2 tasses de sucre (blanc ou roux, ou sirop d’érable)

1 tasse de semoule moyenne

Un peu de beurre

1 tresse de fromage d’Alep (en vente dans les épiceries orientales, par exemple chez Adonis)

Fromage ricotta

PRÉPARATION

1. Dans une casserole, verser l’eau et le sucre et réchauffer à feu moyen, jusqu’à ébullition.

2. Entre-temps, faire fondre le beurre dans une poêle antiadhésive, ajouter la semoule et faire revenir quelques minutes (très peu) jusqu’à ce que la semoule prenne une couleur dorée.

3. Verser lentement la semoule dorée et beurrée dans l’eau bouillante en remuant avec une cuillère en bois pour que le mélange reste onctueux et homogène, sans grumeaux. Éteindre le feu. La mamounié devrait apparaître.

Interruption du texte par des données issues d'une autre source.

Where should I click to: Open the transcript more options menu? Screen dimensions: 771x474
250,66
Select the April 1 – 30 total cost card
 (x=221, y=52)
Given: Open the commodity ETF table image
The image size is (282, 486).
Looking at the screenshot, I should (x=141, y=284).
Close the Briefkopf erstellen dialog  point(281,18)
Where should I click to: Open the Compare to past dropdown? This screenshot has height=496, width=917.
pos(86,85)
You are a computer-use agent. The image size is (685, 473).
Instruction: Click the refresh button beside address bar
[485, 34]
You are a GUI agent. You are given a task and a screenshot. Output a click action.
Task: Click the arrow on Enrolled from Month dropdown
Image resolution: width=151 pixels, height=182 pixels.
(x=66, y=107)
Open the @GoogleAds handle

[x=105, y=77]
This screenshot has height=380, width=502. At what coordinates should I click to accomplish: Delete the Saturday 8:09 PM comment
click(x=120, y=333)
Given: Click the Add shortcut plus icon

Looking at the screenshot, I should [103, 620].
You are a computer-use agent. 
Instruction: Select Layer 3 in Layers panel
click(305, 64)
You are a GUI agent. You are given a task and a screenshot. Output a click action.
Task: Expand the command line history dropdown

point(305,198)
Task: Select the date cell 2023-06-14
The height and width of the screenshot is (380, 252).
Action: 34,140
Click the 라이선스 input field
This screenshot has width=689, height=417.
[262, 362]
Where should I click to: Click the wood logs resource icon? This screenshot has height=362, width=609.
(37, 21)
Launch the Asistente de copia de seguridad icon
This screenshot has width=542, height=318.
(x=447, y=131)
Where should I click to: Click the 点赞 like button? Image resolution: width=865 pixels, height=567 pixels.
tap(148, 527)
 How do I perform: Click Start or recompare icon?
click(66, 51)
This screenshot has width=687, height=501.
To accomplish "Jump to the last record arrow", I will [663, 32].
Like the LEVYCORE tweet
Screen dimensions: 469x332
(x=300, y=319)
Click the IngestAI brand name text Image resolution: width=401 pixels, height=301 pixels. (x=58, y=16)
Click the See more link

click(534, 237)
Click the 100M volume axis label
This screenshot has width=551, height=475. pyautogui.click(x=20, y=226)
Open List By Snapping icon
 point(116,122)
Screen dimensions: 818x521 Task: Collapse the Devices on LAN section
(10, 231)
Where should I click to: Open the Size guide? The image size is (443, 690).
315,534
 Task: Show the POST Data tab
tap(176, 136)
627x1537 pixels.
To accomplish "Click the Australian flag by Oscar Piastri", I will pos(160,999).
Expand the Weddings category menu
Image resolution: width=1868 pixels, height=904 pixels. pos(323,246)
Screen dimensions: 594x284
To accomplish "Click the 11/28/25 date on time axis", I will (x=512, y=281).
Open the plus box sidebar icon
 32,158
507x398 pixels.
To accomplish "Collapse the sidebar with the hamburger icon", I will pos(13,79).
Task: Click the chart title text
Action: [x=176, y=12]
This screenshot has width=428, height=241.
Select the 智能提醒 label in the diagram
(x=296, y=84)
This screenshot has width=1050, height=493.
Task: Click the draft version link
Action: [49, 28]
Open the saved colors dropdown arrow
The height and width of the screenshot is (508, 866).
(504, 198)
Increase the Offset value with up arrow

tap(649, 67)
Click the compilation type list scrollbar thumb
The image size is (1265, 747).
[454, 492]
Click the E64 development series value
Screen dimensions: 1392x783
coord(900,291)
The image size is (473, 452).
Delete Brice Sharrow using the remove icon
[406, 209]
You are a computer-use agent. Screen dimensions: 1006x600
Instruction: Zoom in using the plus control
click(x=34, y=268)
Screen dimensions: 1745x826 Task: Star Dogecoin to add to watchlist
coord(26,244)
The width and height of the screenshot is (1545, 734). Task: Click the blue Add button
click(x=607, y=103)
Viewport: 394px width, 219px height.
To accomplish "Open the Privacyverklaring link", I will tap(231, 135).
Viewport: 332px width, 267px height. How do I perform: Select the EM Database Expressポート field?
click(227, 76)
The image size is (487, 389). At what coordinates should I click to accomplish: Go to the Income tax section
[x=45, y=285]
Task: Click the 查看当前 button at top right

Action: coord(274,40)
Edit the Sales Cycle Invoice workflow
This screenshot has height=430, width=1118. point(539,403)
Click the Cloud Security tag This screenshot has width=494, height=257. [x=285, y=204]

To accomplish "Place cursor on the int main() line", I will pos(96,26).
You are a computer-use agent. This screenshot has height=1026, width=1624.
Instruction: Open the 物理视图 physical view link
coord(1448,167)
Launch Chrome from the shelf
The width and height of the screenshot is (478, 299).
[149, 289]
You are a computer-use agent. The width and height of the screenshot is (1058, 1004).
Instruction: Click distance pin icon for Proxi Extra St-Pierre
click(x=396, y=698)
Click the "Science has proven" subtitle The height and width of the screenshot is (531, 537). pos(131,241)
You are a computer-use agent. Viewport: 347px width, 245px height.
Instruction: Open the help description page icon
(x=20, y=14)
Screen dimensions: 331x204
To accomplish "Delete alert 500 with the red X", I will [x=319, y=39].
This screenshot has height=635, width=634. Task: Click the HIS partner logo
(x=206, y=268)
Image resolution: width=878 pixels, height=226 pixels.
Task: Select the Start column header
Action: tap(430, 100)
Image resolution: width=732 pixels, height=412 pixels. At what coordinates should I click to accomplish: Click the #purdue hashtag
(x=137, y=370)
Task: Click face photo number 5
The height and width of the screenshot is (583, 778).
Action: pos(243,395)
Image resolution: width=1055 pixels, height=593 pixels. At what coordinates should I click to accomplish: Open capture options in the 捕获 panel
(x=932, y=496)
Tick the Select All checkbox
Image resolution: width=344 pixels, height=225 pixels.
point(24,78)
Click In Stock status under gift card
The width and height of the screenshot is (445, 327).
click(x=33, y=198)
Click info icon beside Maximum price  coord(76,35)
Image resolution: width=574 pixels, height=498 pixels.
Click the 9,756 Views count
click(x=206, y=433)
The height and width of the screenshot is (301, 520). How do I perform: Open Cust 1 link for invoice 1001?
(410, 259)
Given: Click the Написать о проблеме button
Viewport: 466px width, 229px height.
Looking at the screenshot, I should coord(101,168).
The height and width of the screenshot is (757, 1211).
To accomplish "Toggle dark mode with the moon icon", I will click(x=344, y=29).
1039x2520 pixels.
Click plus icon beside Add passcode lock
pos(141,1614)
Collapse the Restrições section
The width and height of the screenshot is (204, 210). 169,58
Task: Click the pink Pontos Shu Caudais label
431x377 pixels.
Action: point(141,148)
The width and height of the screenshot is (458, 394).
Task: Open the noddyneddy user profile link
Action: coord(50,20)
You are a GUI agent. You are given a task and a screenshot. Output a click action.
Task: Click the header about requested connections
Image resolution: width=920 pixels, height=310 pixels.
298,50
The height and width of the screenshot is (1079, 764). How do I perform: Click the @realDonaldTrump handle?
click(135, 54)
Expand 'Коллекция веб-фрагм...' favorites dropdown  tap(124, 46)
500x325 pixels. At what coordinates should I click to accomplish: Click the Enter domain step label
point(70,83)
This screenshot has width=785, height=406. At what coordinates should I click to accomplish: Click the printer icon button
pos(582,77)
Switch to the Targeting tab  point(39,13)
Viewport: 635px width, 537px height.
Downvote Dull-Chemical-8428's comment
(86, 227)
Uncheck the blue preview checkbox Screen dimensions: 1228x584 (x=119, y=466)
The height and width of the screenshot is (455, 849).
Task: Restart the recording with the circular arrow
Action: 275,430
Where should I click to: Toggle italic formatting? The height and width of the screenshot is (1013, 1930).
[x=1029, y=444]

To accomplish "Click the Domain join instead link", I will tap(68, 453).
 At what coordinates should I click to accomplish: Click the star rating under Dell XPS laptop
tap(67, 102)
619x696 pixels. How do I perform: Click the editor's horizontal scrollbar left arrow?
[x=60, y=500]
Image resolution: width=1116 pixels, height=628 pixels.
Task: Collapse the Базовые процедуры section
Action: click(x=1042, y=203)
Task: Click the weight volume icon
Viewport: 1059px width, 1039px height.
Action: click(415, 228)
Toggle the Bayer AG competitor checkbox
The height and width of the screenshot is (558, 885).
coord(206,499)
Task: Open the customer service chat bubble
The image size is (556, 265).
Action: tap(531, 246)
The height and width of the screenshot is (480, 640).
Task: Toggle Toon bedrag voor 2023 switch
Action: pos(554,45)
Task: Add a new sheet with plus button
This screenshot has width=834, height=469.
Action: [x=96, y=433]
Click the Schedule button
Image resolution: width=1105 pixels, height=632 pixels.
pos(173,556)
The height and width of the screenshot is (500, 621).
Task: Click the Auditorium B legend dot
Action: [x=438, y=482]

4. Verser dans des bols ou des assiettes creuses, garnir d’une cuillère de ricotta, de noix de pin et d’amandes effilées rôties et saupoudrer de cannelle moulue. Accompagner de fromage d’Alep dénoué lavé trois fois à l’eau dans une passoire. Riez et racontez des blagues, c’est recommandé pour bien digérer.